If there is a silver lining in any of this, we might at least take some comfort that regulators are now able to sift through the ranks of the unemployed and hire highly skilled financial workers on the cheap and even the playing field with the private sector.

But just as surely as we have forgotten the dangers of deregulation in the 1980's some would argue, we'll forget them again fifty years from now and deregulate until we realize it's a mistake once again. Trust me, I can go on about this but it's easy to miss the forest for the trees. I'd rather spend my energy on understanding what went wrong, what needs to be fixed, how it will be fixed and if possible, how to prevent it from ever happening again.

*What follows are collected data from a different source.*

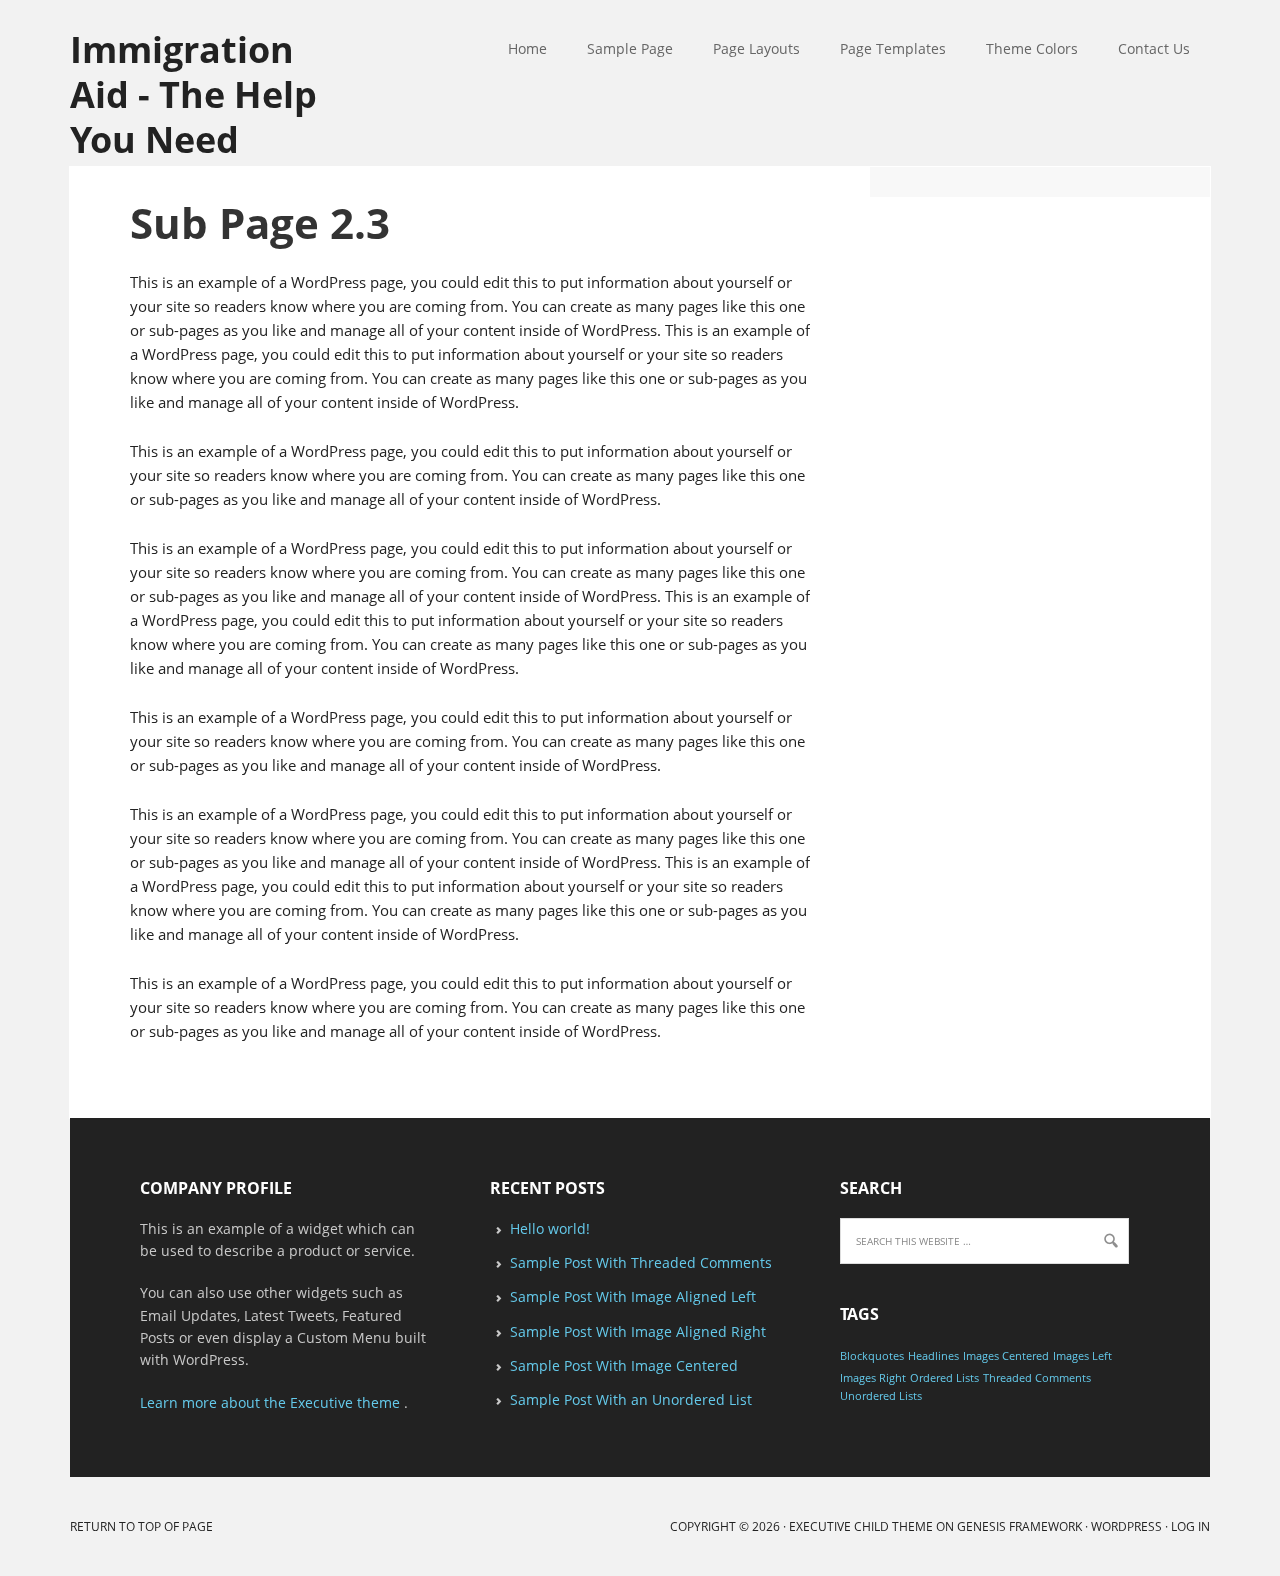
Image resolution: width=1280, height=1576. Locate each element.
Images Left (1082, 1356)
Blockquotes (872, 1356)
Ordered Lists (944, 1378)
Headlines (933, 1356)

There's plenty of blame to go around. Who's to blame for this? I can think of four sets of people: the insitutions that invented and perpetuated the toxic assets; the regulators; the predatory lenders; and the irresponsible borrowers. That's pretty much everyone. The only thing you can do is to forgive and move on, afterall resentment is like drinking poison and waiting for the other person to die.

1 comment:

Unknown said...

Well-put, Meng. I second your comments about everyone leaving university and going into banking - from chemical engineers to musicians. At least some of the talent can be shared with other sectors now.